### WORK TO COMPLETE
Where a line in the listing below holds "Select", add it to the tally, and reply with that tally alone.

### RECORDS PROVIDED

^^^^^^^^

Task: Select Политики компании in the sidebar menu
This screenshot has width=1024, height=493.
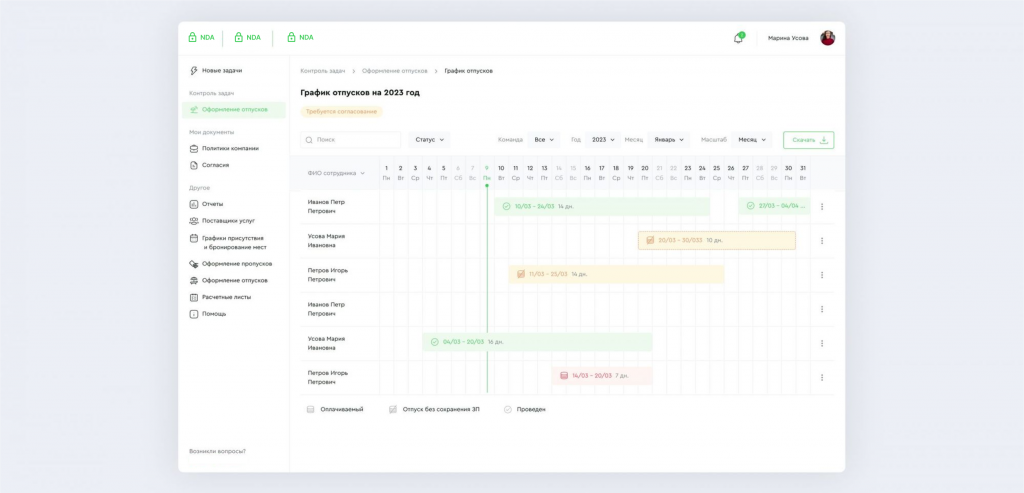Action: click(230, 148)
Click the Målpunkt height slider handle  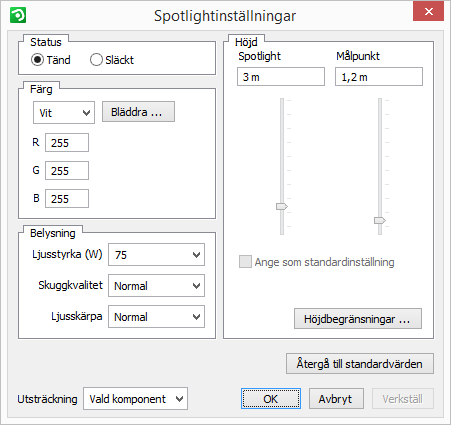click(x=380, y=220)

^^^^^^^^

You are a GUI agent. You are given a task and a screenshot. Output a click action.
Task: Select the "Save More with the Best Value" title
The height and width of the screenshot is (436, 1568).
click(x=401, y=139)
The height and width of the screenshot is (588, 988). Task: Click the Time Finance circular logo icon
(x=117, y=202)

^^^^^^^^

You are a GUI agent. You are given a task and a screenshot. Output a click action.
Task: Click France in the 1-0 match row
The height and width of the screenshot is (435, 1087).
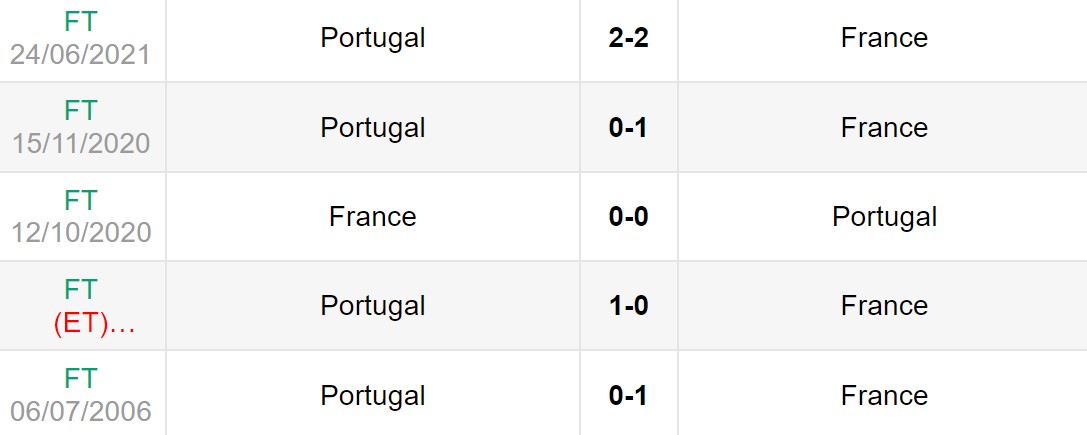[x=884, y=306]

^^^^^^^^

### ANSWER AREA
2